Requirement: Print the records below exactly, omitting all pictures.

(Materials provided)

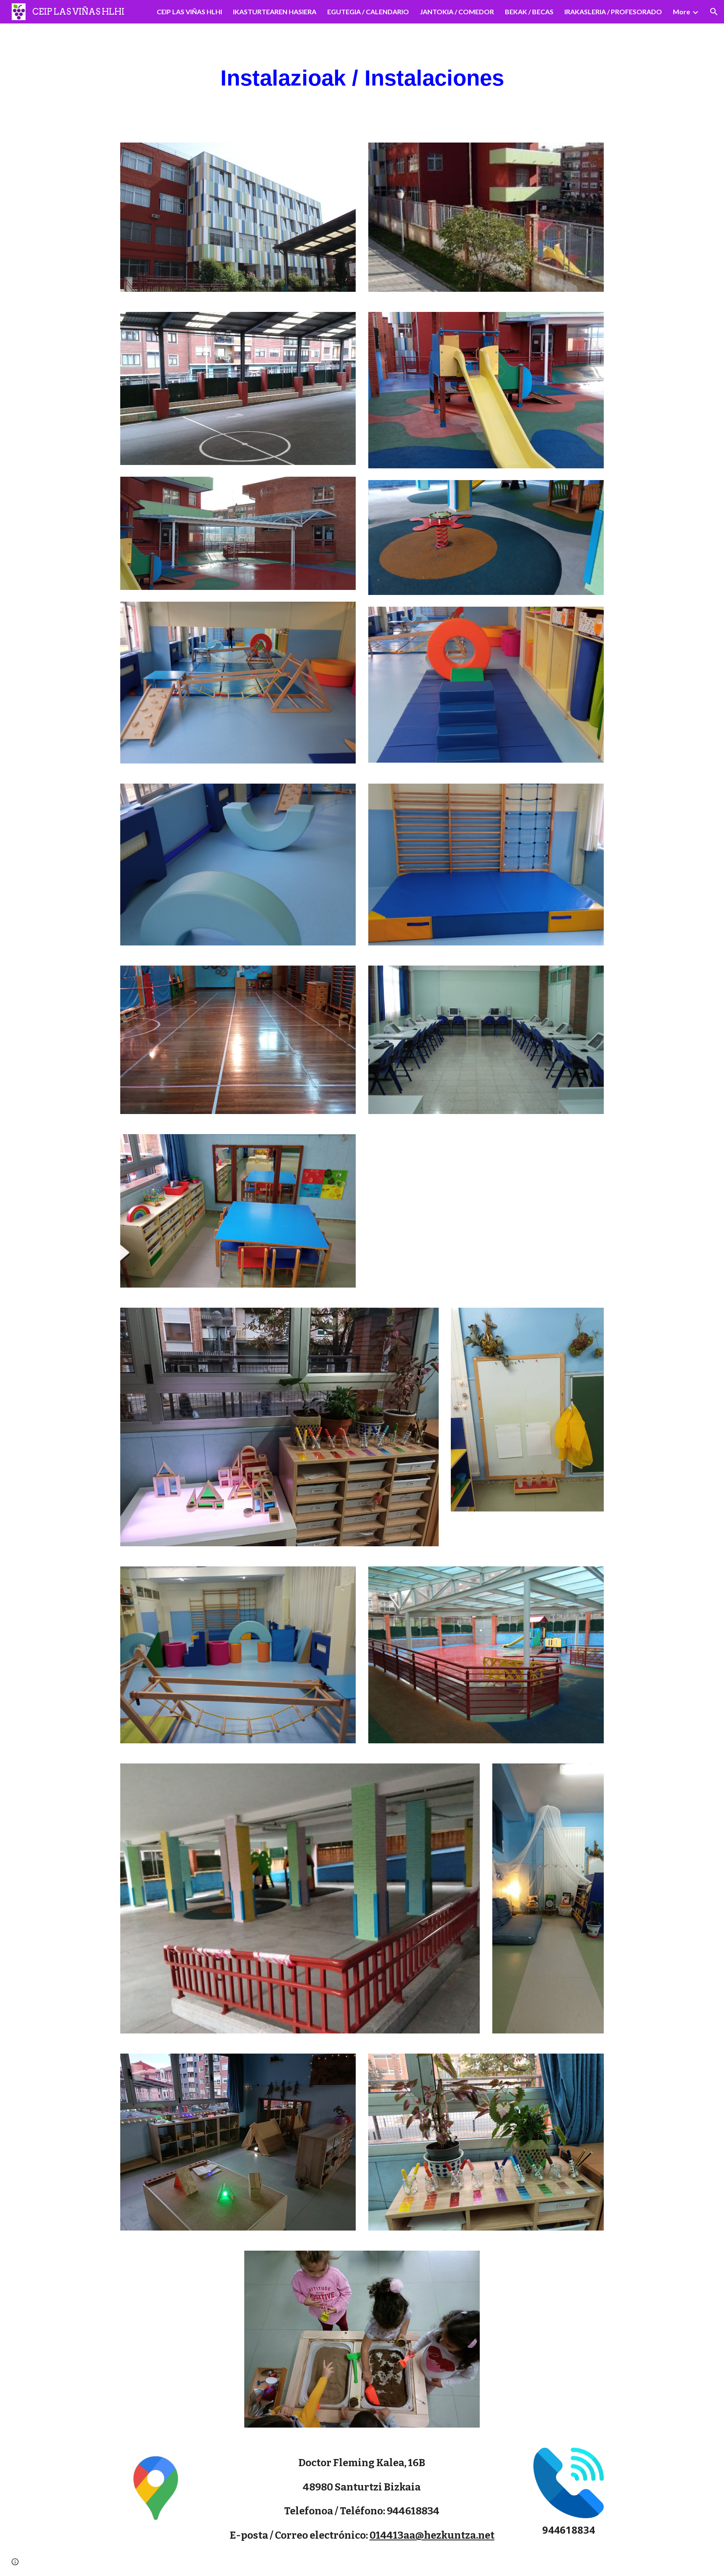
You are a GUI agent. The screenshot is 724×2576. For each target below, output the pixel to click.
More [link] (681, 12)
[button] (714, 12)
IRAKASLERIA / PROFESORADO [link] (613, 12)
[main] (362, 78)
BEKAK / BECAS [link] (529, 12)
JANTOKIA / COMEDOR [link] (457, 12)
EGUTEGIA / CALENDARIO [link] (368, 12)
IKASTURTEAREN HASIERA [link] (274, 12)
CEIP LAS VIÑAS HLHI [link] (189, 12)
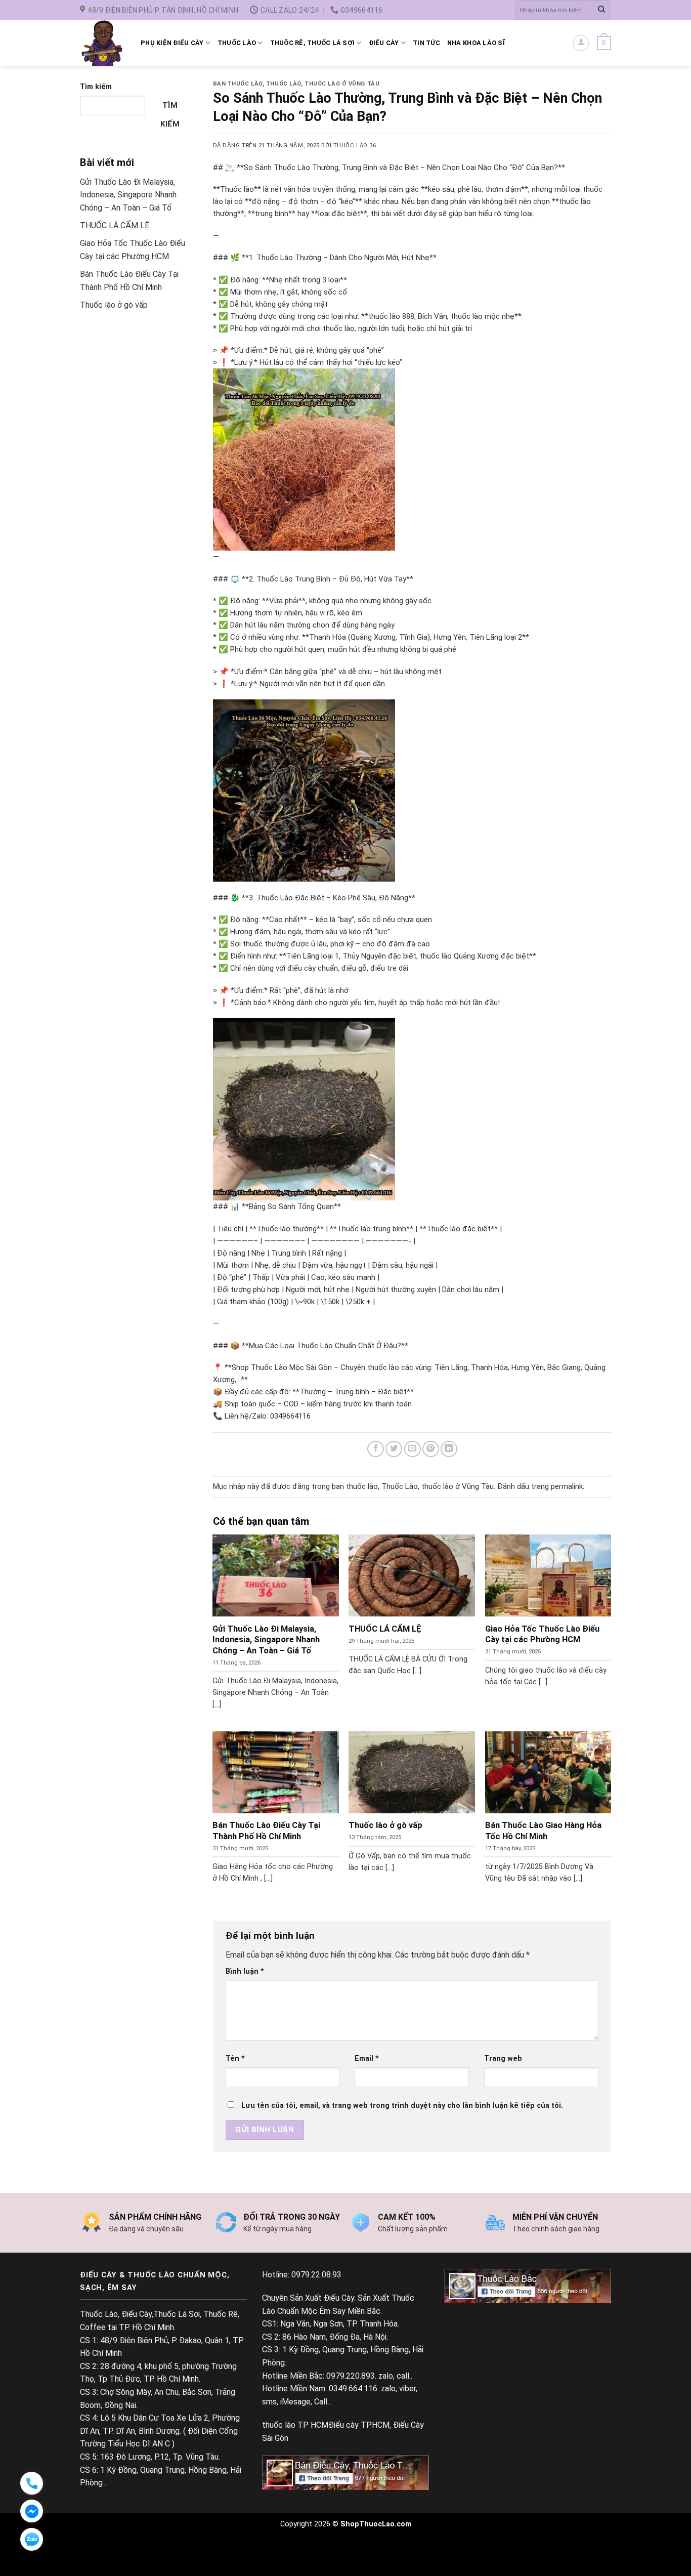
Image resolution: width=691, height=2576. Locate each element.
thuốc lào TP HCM (295, 2425)
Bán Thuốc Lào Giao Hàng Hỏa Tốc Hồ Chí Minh (543, 1830)
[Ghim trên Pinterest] (430, 1449)
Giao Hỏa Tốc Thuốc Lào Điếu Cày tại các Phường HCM (542, 1634)
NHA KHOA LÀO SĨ (476, 43)
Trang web (503, 2058)
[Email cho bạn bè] (412, 1449)
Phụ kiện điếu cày (172, 43)
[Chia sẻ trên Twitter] (393, 1449)
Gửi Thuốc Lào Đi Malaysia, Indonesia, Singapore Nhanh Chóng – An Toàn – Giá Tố (128, 195)
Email (367, 2058)
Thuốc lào (237, 43)
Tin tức (426, 43)
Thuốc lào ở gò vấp (114, 305)
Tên (235, 2058)
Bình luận (245, 1971)
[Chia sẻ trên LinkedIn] (449, 1449)
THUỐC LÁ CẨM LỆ (115, 225)
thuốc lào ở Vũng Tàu (342, 83)
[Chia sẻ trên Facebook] (375, 1449)
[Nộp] (601, 10)
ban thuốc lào (238, 83)
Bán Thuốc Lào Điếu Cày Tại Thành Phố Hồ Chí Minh (266, 1830)
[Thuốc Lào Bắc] (527, 2285)
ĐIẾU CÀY (384, 43)
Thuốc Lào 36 (354, 145)
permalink (567, 1486)
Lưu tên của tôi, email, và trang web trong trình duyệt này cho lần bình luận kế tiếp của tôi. (402, 2105)
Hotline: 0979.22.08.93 (301, 2274)
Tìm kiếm (96, 86)
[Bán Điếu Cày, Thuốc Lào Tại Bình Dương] (345, 2472)
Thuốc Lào (283, 83)
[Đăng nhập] (581, 43)
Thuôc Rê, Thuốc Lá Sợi (312, 43)
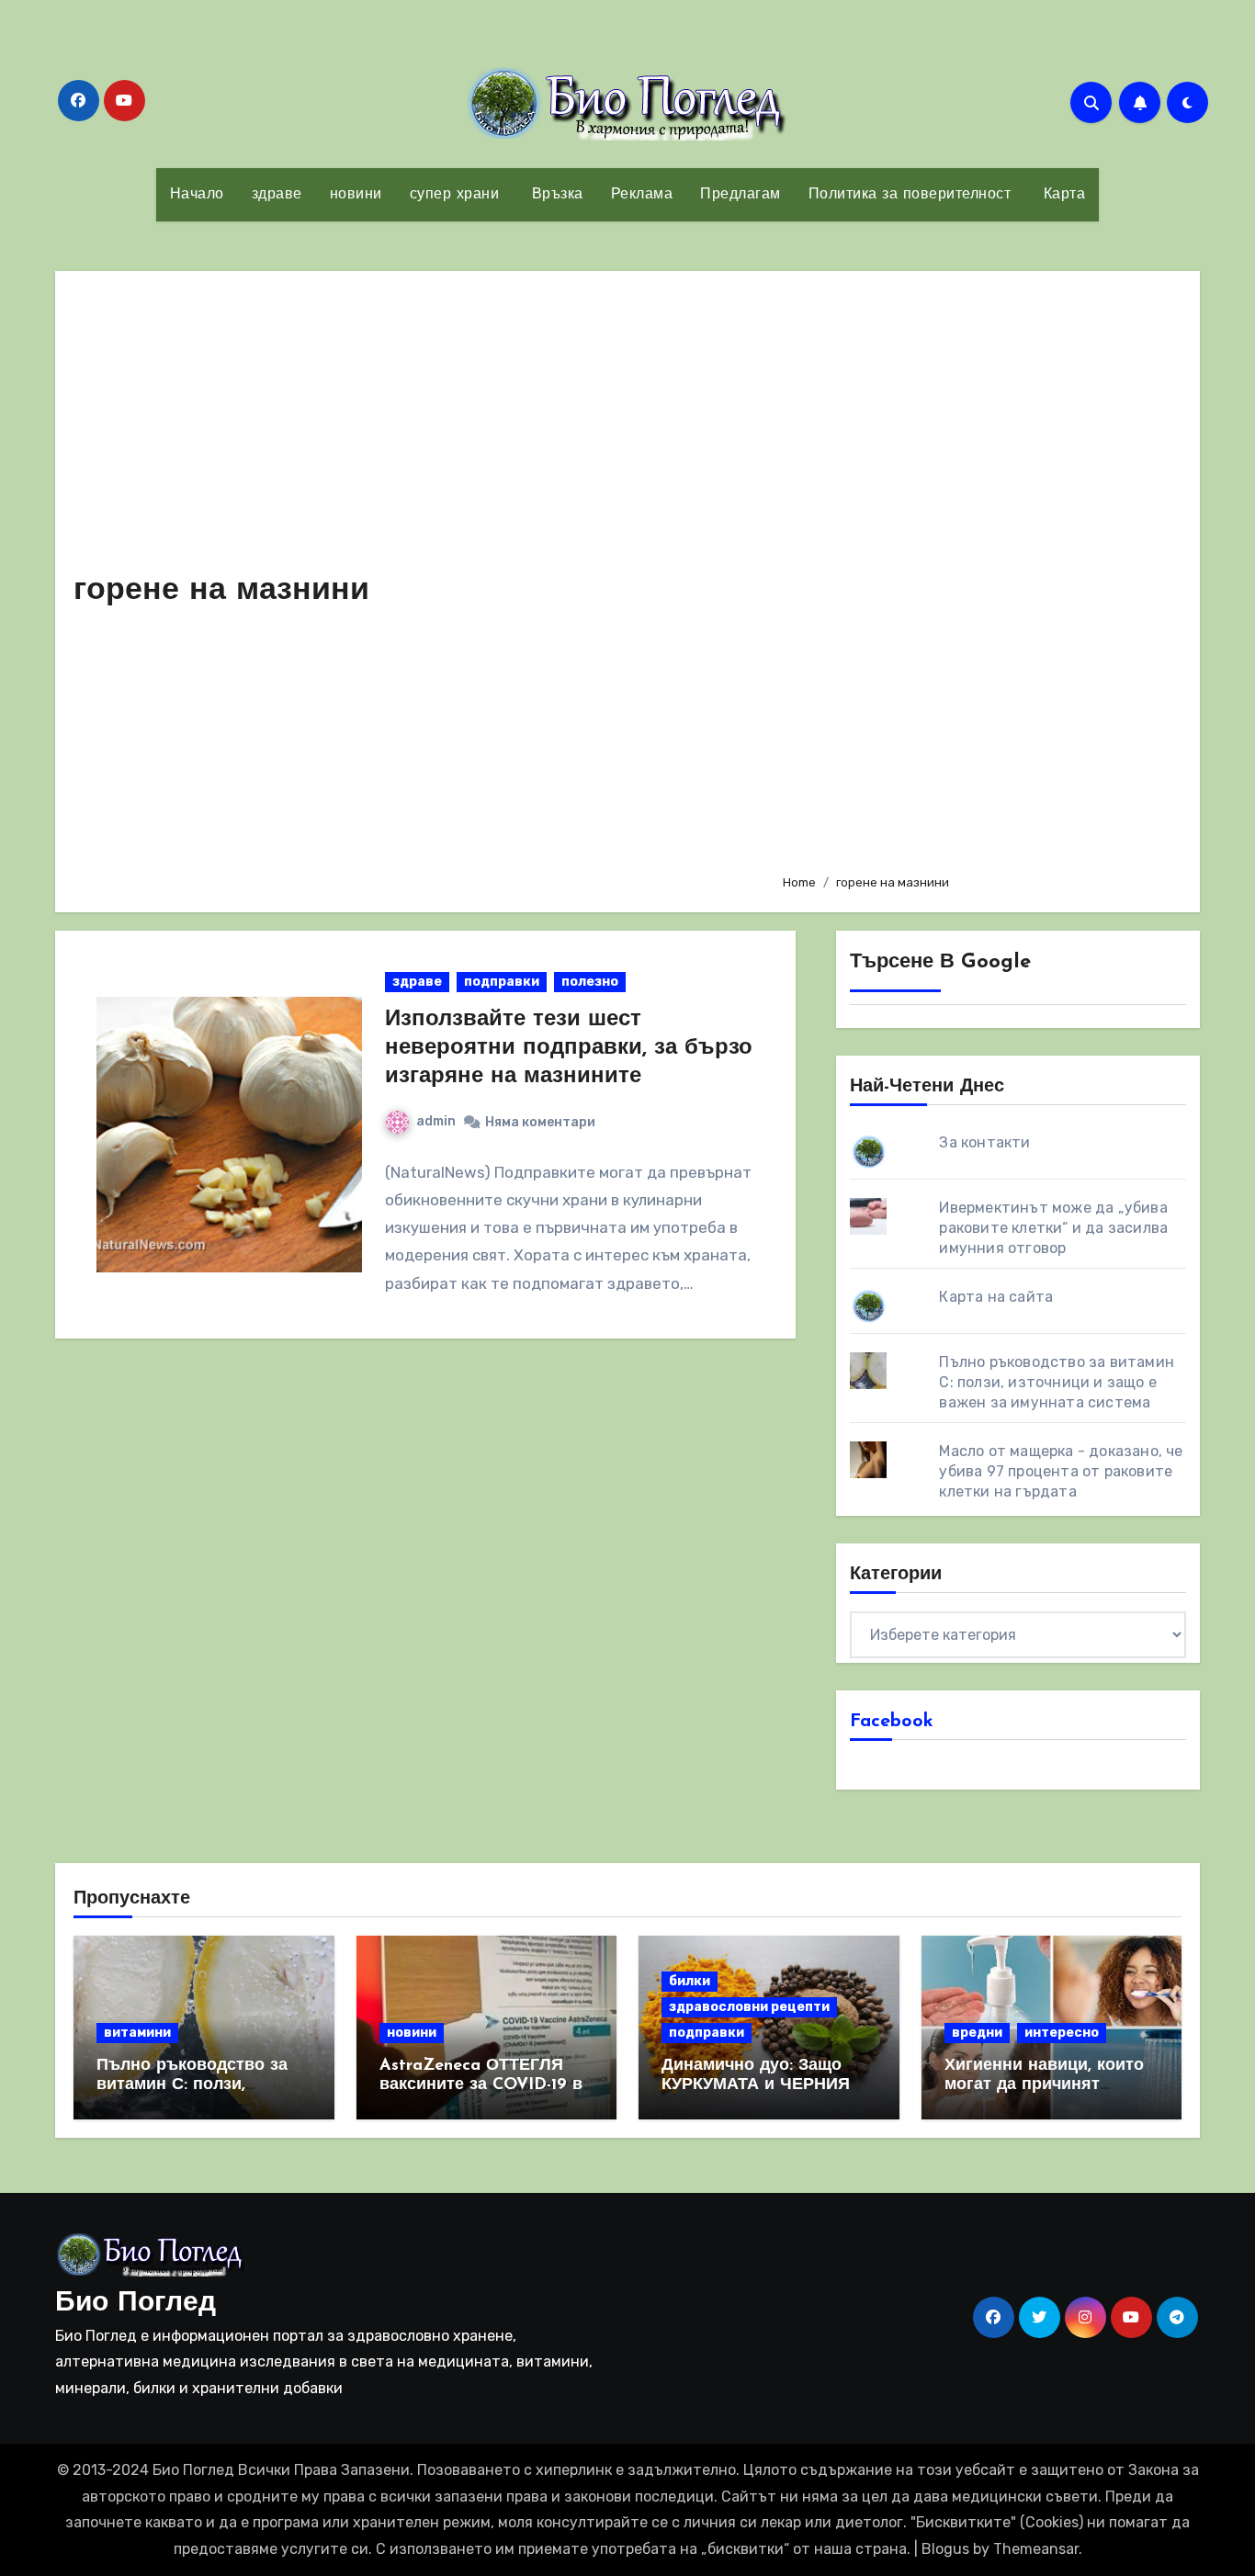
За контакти (984, 1142)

(End Materials provided)

Written reply:
You are a GUI agent. The screenshot is 724×2576. For each target below, output the pixel to click.
More [link] (681, 12)
[button] (714, 12)
IRAKASLERIA / PROFESORADO [link] (613, 12)
[main] (362, 78)
BEKAK / BECAS [link] (529, 12)
JANTOKIA / COMEDOR [link] (457, 12)
EGUTEGIA / CALENDARIO [link] (368, 12)
IKASTURTEAREN HASIERA [link] (274, 12)
CEIP LAS VIÑAS HLHI [link] (189, 12)
Image resolution: width=691, height=2576. Locate each element.
thuốc lào TP HCM (295, 2425)
Bán Thuốc Lào Giao Hàng Hỏa Tốc Hồ Chí Minh (543, 1830)
[Ghim trên Pinterest] (430, 1449)
Giao Hỏa Tốc Thuốc Lào Điếu Cày tại các Phường HCM (542, 1634)
NHA KHOA LÀO SĨ (476, 43)
Trang web (503, 2058)
[Email cho bạn bè] (412, 1449)
Phụ kiện điếu cày (172, 43)
[Chia sẻ trên Twitter] (393, 1449)
Gửi Thuốc Lào Đi Malaysia, Indonesia, Singapore Nhanh Chóng – An Toàn – Giá Tố (128, 195)
Email (367, 2058)
Thuốc lào (237, 43)
Tin tức (426, 43)
Thuốc lào ở gò vấp (114, 305)
Tên (235, 2058)
Bình luận (245, 1971)
[Chia sẻ trên LinkedIn] (449, 1449)
THUỐC LÁ CẨM LỆ (115, 225)
thuốc lào ở Vũng Tàu (342, 83)
[Chia sẻ trên Facebook] (375, 1449)
[Nộp] (601, 10)
ban thuốc lào (238, 83)
Bán Thuốc Lào Điếu Cày Tại Thành Phố Hồ Chí Minh (266, 1830)
[Thuốc Lào Bắc] (527, 2285)
ĐIẾU CÀY (384, 43)
Thuốc Lào 36 (354, 145)
permalink (567, 1486)
Lưu tên của tôi, email, và trang web trong trình duyệt này cho lần bình luận kế tiếp của tôi. (402, 2105)
Hotline: 0979.22.08.93 (301, 2274)
Tìm kiếm (96, 86)
[Bán Điếu Cày, Thuốc Lào Tại Bình Dương] (345, 2472)
Thuốc Lào (283, 83)
[Đăng nhập] (581, 43)
Thuôc Rê, Thuốc Lá Sợi (312, 43)
За контакти (984, 1142)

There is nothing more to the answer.